[Collected data]
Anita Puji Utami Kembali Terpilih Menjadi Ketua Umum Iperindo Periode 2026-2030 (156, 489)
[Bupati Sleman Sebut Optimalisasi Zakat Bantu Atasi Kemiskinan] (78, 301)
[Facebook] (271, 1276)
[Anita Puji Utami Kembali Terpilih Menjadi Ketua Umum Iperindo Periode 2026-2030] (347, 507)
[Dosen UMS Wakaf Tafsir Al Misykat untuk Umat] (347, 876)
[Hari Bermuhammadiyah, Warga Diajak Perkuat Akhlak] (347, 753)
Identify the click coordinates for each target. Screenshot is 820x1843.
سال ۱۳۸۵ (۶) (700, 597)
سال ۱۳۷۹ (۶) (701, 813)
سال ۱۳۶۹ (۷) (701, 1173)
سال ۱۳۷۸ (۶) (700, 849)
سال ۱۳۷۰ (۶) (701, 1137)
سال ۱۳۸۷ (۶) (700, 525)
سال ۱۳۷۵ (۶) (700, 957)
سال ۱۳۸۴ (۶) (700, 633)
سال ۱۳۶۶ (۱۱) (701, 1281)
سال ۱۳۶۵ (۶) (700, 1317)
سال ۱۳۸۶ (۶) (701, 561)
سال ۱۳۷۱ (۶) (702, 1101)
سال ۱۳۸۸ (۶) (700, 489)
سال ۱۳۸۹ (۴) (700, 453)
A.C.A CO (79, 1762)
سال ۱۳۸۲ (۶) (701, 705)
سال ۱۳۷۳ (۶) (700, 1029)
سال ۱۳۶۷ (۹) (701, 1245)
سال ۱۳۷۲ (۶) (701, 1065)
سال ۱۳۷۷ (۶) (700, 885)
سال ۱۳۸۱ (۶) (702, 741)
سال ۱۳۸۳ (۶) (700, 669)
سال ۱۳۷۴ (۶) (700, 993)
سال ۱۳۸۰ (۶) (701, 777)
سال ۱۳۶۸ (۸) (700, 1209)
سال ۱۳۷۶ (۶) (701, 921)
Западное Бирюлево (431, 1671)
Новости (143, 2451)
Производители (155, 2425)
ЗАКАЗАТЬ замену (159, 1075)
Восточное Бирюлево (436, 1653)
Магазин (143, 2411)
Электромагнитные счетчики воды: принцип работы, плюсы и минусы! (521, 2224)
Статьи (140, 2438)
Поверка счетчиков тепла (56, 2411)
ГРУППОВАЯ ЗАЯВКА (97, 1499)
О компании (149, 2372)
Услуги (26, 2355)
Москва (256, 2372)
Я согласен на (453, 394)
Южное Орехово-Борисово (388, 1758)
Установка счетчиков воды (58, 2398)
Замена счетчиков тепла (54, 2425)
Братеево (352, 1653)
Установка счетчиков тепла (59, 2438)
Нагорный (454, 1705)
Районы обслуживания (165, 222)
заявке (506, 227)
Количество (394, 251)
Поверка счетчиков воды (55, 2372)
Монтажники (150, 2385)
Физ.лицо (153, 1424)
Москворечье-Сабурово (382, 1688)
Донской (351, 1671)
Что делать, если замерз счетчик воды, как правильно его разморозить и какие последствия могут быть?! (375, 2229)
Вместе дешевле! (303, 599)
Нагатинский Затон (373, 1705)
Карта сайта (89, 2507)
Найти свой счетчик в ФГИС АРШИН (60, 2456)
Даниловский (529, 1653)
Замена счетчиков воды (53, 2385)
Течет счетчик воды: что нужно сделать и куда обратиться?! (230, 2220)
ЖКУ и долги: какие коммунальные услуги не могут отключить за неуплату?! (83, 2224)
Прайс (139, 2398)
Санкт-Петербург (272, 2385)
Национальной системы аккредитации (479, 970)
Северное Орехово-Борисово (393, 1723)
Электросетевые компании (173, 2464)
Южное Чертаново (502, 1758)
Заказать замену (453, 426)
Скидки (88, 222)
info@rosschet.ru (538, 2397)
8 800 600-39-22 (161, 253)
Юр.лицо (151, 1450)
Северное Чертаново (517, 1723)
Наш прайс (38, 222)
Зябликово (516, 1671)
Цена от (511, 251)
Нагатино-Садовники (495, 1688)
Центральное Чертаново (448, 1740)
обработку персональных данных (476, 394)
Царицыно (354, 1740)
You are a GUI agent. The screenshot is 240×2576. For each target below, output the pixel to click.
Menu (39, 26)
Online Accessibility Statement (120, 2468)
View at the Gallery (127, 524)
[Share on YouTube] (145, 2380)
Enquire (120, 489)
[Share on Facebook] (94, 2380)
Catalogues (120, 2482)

*Your task*.
Begin with the first line of the data above and, please, print each line exactly until you have printed the line containing "سال ۱۳۸۶ (۶) (701, 561)"; print nothing else.

*Task result*.
Anita Puji Utami Kembali Terpilih Menjadi Ketua Umum Iperindo Periode 2026-2030 (156, 489)
[Bupati Sleman Sebut Optimalisasi Zakat Bantu Atasi Kemiskinan] (78, 301)
[Facebook] (271, 1276)
[Anita Puji Utami Kembali Terpilih Menjadi Ketua Umum Iperindo Periode 2026-2030] (347, 507)
[Dosen UMS Wakaf Tafsir Al Misykat untuk Umat] (347, 876)
[Hari Bermuhammadiyah, Warga Diajak Perkuat Akhlak] (347, 753)
Identify the click coordinates for each target. Screenshot is 820x1843.
سال ۱۳۸۵ (۶) (700, 597)
سال ۱۳۷۹ (۶) (701, 813)
سال ۱۳۶۹ (۷) (701, 1173)
سال ۱۳۷۸ (۶) (700, 849)
سال ۱۳۷۰ (۶) (701, 1137)
سال ۱۳۸۷ (۶) (700, 525)
سال ۱۳۷۵ (۶) (700, 957)
سال ۱۳۸۴ (۶) (700, 633)
سال ۱۳۶۶ (۱۱) (701, 1281)
سال ۱۳۶۵ (۶) (700, 1317)
سال ۱۳۸۶ (۶) (701, 561)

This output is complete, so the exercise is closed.